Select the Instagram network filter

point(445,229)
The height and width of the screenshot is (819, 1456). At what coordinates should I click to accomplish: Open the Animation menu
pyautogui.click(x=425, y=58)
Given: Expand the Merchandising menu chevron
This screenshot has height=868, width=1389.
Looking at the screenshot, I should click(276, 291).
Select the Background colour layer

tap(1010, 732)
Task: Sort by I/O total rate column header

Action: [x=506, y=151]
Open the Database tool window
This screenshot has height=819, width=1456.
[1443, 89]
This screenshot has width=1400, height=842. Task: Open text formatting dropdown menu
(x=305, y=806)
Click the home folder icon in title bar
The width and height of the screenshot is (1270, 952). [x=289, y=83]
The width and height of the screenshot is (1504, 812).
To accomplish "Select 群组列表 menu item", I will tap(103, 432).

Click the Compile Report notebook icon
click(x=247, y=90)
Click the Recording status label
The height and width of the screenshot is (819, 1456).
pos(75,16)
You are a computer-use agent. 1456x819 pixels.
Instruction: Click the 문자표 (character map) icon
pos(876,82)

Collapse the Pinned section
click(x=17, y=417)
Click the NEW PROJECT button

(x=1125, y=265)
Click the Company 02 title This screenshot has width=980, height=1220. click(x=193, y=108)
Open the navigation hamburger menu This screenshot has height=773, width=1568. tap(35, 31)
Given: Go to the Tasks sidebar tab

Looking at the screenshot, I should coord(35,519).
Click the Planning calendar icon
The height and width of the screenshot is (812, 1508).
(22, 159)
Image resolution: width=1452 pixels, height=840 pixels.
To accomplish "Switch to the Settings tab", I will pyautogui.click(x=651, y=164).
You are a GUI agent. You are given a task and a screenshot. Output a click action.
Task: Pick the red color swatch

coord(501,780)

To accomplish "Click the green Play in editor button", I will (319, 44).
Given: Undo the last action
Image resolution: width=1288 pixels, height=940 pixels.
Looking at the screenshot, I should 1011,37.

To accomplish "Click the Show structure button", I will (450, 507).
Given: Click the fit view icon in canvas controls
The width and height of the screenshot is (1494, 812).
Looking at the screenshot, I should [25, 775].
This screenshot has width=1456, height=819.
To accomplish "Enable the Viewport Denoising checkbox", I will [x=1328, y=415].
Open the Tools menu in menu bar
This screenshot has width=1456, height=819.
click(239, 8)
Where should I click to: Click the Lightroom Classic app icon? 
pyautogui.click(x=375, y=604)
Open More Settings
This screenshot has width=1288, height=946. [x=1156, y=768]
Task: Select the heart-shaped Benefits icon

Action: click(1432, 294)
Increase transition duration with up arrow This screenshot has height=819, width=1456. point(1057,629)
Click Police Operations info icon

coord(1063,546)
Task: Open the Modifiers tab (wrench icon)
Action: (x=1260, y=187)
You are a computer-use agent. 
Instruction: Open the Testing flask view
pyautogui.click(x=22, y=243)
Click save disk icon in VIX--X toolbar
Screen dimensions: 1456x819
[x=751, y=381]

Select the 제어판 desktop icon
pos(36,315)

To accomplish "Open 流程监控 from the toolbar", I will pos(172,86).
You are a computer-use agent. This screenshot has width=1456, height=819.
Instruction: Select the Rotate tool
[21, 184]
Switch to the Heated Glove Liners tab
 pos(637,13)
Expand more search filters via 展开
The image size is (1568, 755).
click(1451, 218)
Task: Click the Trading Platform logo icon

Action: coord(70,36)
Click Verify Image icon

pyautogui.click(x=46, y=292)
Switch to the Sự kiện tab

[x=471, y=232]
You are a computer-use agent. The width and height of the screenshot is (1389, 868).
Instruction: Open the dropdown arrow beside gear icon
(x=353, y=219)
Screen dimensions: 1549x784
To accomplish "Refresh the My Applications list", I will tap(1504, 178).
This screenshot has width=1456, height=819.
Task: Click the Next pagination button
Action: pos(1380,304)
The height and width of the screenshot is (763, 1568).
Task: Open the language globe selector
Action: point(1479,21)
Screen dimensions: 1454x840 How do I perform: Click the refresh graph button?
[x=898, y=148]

----------

**WHAT TO DO**
All of the entries above are to be printed again exactly.

**WRITTEN ANSWER**
Select the Instagram network filter

point(445,229)
The height and width of the screenshot is (819, 1456). At what coordinates should I click to accomplish: Open the Animation menu
pyautogui.click(x=425, y=58)
Given: Expand the Merchandising menu chevron
This screenshot has height=868, width=1389.
Looking at the screenshot, I should click(276, 291).
Select the Background colour layer

tap(1010, 732)
Task: Sort by I/O total rate column header

Action: [x=506, y=151]
Open the Database tool window
This screenshot has height=819, width=1456.
[1443, 89]
This screenshot has width=1400, height=842. Task: Open text formatting dropdown menu
(x=305, y=806)
Click the home folder icon in title bar
The width and height of the screenshot is (1270, 952). [x=289, y=83]
The width and height of the screenshot is (1504, 812).
To accomplish "Select 群组列表 menu item", I will tap(103, 432).

Click the Compile Report notebook icon
click(x=247, y=90)
Click the Recording status label
The height and width of the screenshot is (819, 1456).
pos(75,16)
You are a computer-use agent. 1456x819 pixels.
Instruction: Click the 문자표 (character map) icon
pos(876,82)

Collapse the Pinned section
click(x=17, y=417)
Click the NEW PROJECT button

(x=1125, y=265)
Click the Company 02 title This screenshot has width=980, height=1220. click(x=193, y=108)
Open the navigation hamburger menu This screenshot has height=773, width=1568. tap(35, 31)
Given: Go to the Tasks sidebar tab

Looking at the screenshot, I should coord(35,519).
Click the Planning calendar icon
The height and width of the screenshot is (812, 1508).
(22, 159)
Image resolution: width=1452 pixels, height=840 pixels.
To accomplish "Switch to the Settings tab", I will pyautogui.click(x=651, y=164).
You are a GUI agent. You are given a task and a screenshot. Output a click action.
Task: Pick the red color swatch

coord(501,780)

To accomplish "Click the green Play in editor button", I will (319, 44).
Given: Undo the last action
Image resolution: width=1288 pixels, height=940 pixels.
Looking at the screenshot, I should 1011,37.

To accomplish "Click the Show structure button", I will (450, 507).
Given: Click the fit view icon in canvas controls
The width and height of the screenshot is (1494, 812).
Looking at the screenshot, I should [25, 775].
This screenshot has width=1456, height=819.
To accomplish "Enable the Viewport Denoising checkbox", I will [x=1328, y=415].
Open the Tools menu in menu bar
This screenshot has width=1456, height=819.
click(239, 8)
Where should I click to: Click the Lightroom Classic app icon? 
pyautogui.click(x=375, y=604)
Open More Settings
This screenshot has width=1288, height=946. [x=1156, y=768]
Task: Select the heart-shaped Benefits icon

Action: click(1432, 294)
Increase transition duration with up arrow This screenshot has height=819, width=1456. point(1057,629)
Click Police Operations info icon

coord(1063,546)
Task: Open the Modifiers tab (wrench icon)
Action: (x=1260, y=187)
You are a computer-use agent. 
Instruction: Open the Testing flask view
pyautogui.click(x=22, y=243)
Click save disk icon in VIX--X toolbar
Screen dimensions: 1456x819
[x=751, y=381]

Select the 제어판 desktop icon
pos(36,315)

To accomplish "Open 流程监控 from the toolbar", I will pos(172,86).
You are a computer-use agent. This screenshot has width=1456, height=819.
Instruction: Select the Rotate tool
[21, 184]
Switch to the Heated Glove Liners tab
 pos(637,13)
Expand more search filters via 展开
The image size is (1568, 755).
click(1451, 218)
Task: Click the Trading Platform logo icon

Action: coord(70,36)
Click Verify Image icon

pyautogui.click(x=46, y=292)
Switch to the Sự kiện tab

[x=471, y=232]
You are a computer-use agent. The width and height of the screenshot is (1389, 868).
Instruction: Open the dropdown arrow beside gear icon
(x=353, y=219)
Screen dimensions: 1549x784
To accomplish "Refresh the My Applications list", I will tap(1504, 178).
This screenshot has width=1456, height=819.
Task: Click the Next pagination button
Action: pos(1380,304)
The height and width of the screenshot is (763, 1568).
Task: Open the language globe selector
Action: point(1479,21)
Screen dimensions: 1454x840 How do I perform: Click the refresh graph button?
[x=898, y=148]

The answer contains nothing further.